## Written request
Rewrite the data from the line containing "Viewport: 760px width, 659px height." through the line containing "Action: tap(236, 347)", swapping "empty white area" for "blank white space" and changing nothing else. Leave the pictures out of your answer.

## Record set
----------

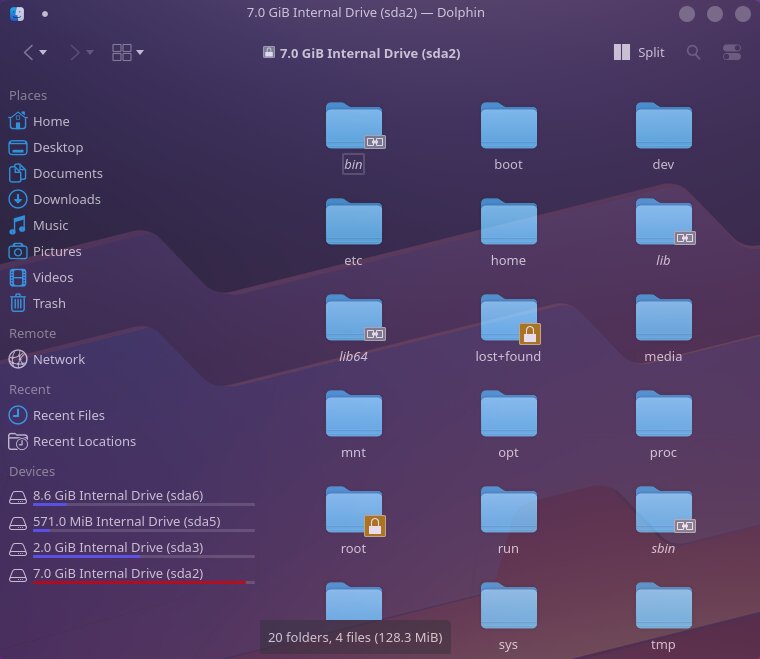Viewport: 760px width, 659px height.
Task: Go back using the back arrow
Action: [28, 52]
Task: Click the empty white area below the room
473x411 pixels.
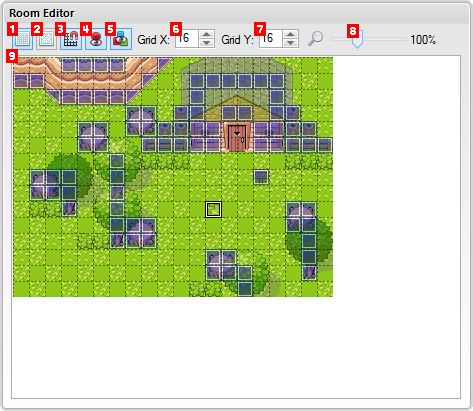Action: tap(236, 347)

----------

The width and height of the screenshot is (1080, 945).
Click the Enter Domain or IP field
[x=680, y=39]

----------

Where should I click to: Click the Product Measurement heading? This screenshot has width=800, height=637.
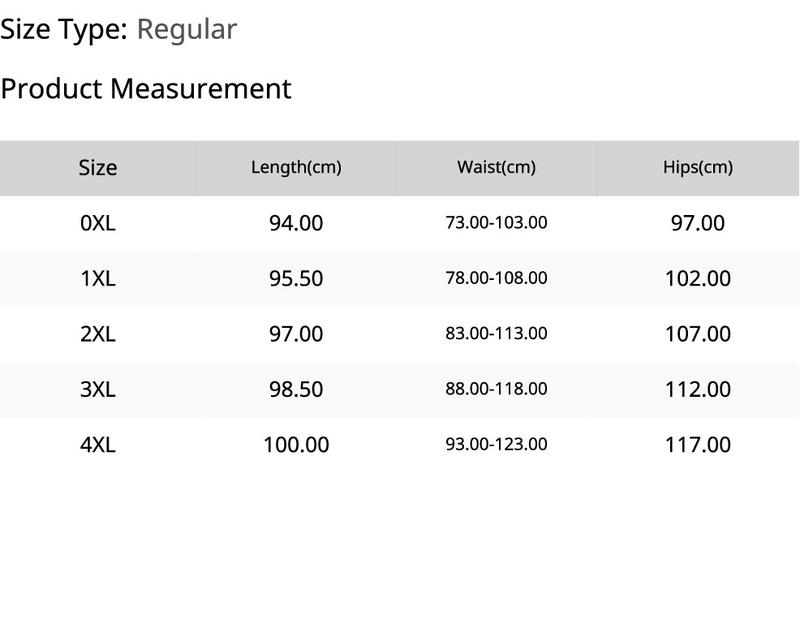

----------

## Output for this exercise
Viewport: 760px width, 659px height.
Task: Go back using the back arrow
Action: [28, 52]
Task: Click the blank white space below the room
473x411 pixels.
Action: tap(236, 347)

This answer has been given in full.